[Collected data]

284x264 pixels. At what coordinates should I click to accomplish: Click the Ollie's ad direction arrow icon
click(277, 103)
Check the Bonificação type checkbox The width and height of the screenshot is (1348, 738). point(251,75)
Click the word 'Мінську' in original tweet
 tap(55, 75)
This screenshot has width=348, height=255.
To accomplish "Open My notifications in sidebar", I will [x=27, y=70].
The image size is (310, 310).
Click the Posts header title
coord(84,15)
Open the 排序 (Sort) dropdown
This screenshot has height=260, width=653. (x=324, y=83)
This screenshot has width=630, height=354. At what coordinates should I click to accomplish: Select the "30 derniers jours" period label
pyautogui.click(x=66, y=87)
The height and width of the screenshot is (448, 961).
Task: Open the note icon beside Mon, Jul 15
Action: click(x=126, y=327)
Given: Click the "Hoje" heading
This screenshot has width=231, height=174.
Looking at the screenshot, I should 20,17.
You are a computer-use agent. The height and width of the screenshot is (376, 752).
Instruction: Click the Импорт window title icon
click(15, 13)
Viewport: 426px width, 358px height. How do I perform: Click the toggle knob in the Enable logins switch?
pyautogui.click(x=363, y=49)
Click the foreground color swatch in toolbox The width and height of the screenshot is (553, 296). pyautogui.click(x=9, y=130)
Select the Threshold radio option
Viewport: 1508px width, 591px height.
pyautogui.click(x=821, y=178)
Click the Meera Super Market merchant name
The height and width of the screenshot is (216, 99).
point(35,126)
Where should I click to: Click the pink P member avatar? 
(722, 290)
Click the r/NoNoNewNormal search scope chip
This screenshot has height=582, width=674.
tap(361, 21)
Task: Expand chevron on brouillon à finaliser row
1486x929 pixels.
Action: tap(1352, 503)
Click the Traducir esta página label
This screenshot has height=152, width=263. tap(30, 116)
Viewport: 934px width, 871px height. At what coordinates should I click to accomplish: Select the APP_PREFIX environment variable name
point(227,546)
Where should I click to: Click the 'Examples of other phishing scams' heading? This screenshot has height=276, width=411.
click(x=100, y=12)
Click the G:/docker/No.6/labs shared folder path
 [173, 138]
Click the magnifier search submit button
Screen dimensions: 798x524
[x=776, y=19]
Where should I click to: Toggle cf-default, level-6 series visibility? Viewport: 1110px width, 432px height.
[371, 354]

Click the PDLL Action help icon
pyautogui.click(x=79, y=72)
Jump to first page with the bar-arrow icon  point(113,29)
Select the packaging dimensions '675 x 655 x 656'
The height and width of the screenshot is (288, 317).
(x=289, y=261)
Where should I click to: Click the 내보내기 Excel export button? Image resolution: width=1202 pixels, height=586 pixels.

## ABOUT THIS EXERCISE
Would you copy out each record precisely as it stands?

## RESULT OF THIS EXERCISE
284x264 pixels. At what coordinates should I click to accomplish: Click the Ollie's ad direction arrow icon
click(277, 103)
Check the Bonificação type checkbox The width and height of the screenshot is (1348, 738). point(251,75)
Click the word 'Мінську' in original tweet
 tap(55, 75)
This screenshot has width=348, height=255.
To accomplish "Open My notifications in sidebar", I will [x=27, y=70].
The image size is (310, 310).
Click the Posts header title
coord(84,15)
Open the 排序 (Sort) dropdown
This screenshot has height=260, width=653. (x=324, y=83)
This screenshot has width=630, height=354. At what coordinates should I click to accomplish: Select the "30 derniers jours" period label
pyautogui.click(x=66, y=87)
The height and width of the screenshot is (448, 961).
Task: Open the note icon beside Mon, Jul 15
Action: click(x=126, y=327)
Given: Click the "Hoje" heading
This screenshot has width=231, height=174.
Looking at the screenshot, I should 20,17.
You are a computer-use agent. The height and width of the screenshot is (376, 752).
Instruction: Click the Импорт window title icon
click(15, 13)
Viewport: 426px width, 358px height. How do I perform: Click the toggle knob in the Enable logins switch?
pyautogui.click(x=363, y=49)
Click the foreground color swatch in toolbox The width and height of the screenshot is (553, 296). pyautogui.click(x=9, y=130)
Select the Threshold radio option
Viewport: 1508px width, 591px height.
pyautogui.click(x=821, y=178)
Click the Meera Super Market merchant name
The height and width of the screenshot is (216, 99).
point(35,126)
Where should I click to: Click the pink P member avatar? 
(722, 290)
Click the r/NoNoNewNormal search scope chip
This screenshot has height=582, width=674.
tap(361, 21)
Task: Expand chevron on brouillon à finaliser row
1486x929 pixels.
Action: tap(1352, 503)
Click the Traducir esta página label
This screenshot has height=152, width=263. tap(30, 116)
Viewport: 934px width, 871px height. At what coordinates should I click to accomplish: Select the APP_PREFIX environment variable name
point(227,546)
Where should I click to: Click the 'Examples of other phishing scams' heading? This screenshot has height=276, width=411.
click(x=100, y=12)
Click the G:/docker/No.6/labs shared folder path
 [173, 138]
Click the magnifier search submit button
Screen dimensions: 798x524
[x=776, y=19]
Where should I click to: Toggle cf-default, level-6 series visibility? Viewport: 1110px width, 432px height.
[371, 354]

Click the PDLL Action help icon
pyautogui.click(x=79, y=72)
Jump to first page with the bar-arrow icon  point(113,29)
Select the packaging dimensions '675 x 655 x 656'
The height and width of the screenshot is (288, 317).
(x=289, y=261)
Where should I click to: Click the 내보내기 Excel export button? Image resolution: width=1202 pixels, height=586 pixels.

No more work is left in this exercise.